There were notably more Everton players to talk about than City, though that won't concern those supporters whom Mancini found it hard to please, if his players collect the honours on Sunday, at the stadium where they won 6-1 last season.

Maicon was remembering playing for a triumphant Cruzeiro, the underdogs, against Atletico Mineiro in Brazil's Belo Horizonte derby. "It changed our whole season for the better," he said. "This is something that is built into derbies – it can give the team a boost of confidence for the rest of the season." In the coming seven days, the game of fewest mistakes will do.

Match facts

Man City: HART 7/10, MAICON 5, KOMPANY 6, LESCOTT 6, KOLAROV n/a, SILVA 6, Y TOURE 5, TEVEZ 6, BARRY 7, NASRI 6, DZEKO 5

Everton: HOWARD 6, BAINES 6, JAGIELKA 8, DISTIN 6, HIBBERT 6, PIENAAR 6, GIBSON 6, OSMAN 7, NAISMITH 5, JELAVIC 6, FELLAINI 8

Goals: Man City Tevez 43 pen. Everton Fellaini 33. Subs: Man City Zabaleta 5 (Kolarov, 7), Aguero 6 (Tevez, 68), Balotelli (Dzeko, 80). Everton Oviedo (Naismith, 73), Heitinga (Jelavic, 90).

Bookings: Man City Lescott, Zabaleta. Eve Fellaini. Man of the match Fellaini. Match rating 6/10.

Possession: Man City 57%. Everton 43%.

Attempts on target: Man City 6. Everton 5.

Referee L Probert (Wiltshire). Attendance 47,386.
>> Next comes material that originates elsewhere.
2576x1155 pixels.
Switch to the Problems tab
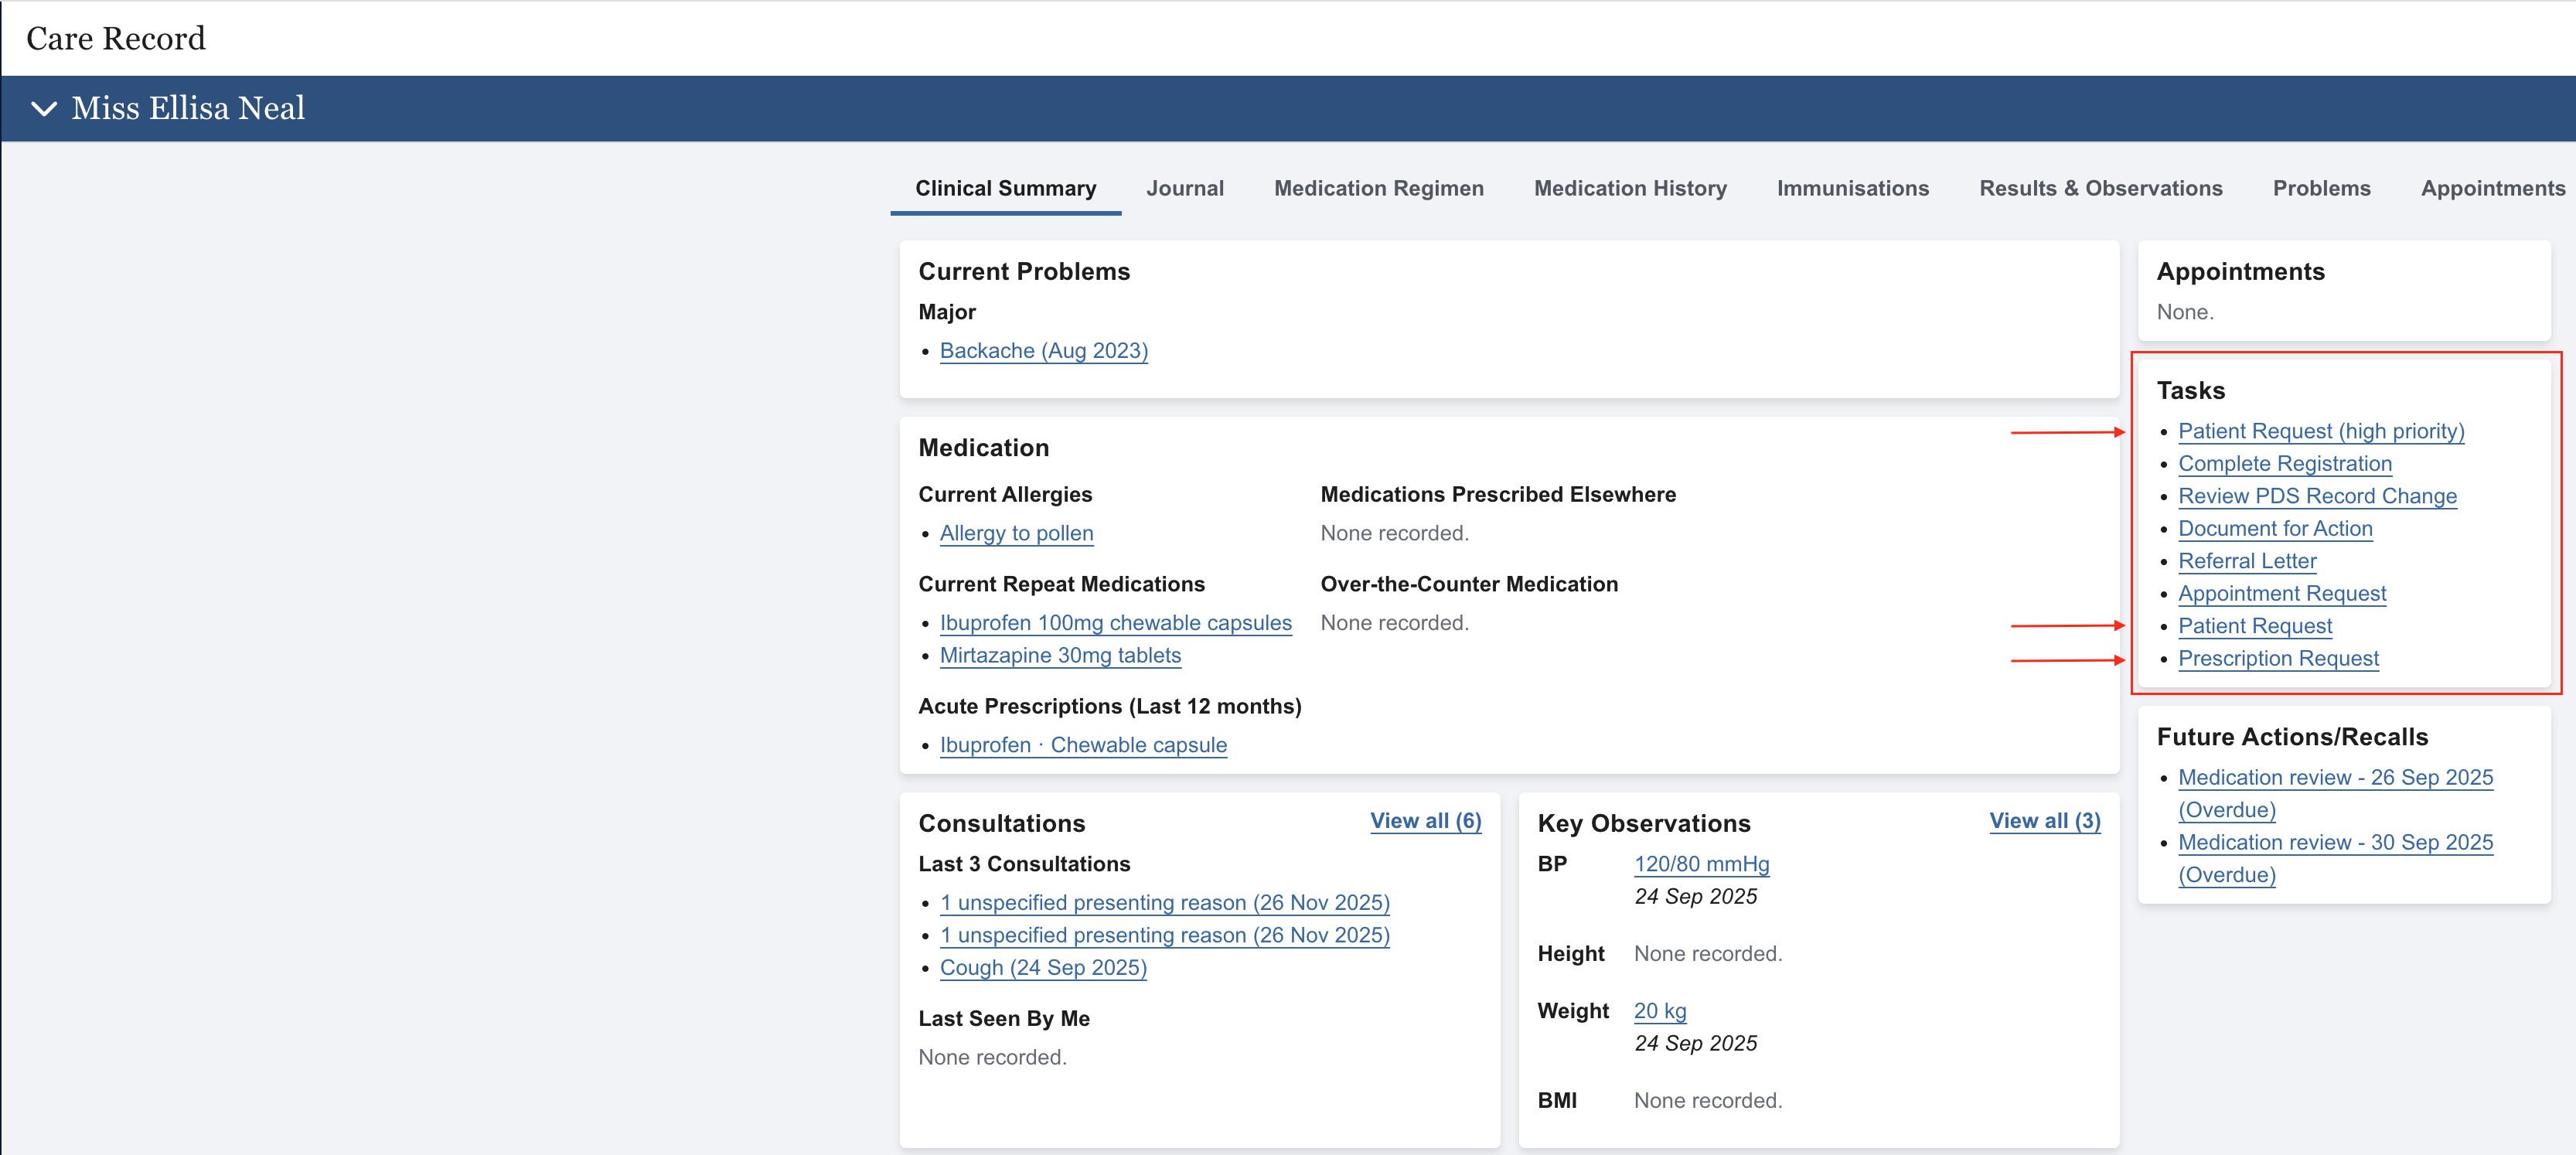2320,188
Champions League: Eye on the opposition

* Borussia Dortmund came from behind to hold Bundesliga leaders Bayern Munich to a 1-1 draw on Saturday ahead of tomorrow's Group D visit of Manchester City. Toni Kroos' goal midway through the second-half was quickly equalised by Mario Götze. Dortmund have already won the group, with Real Madrid runners-up, while City are competing with Ajax for third position.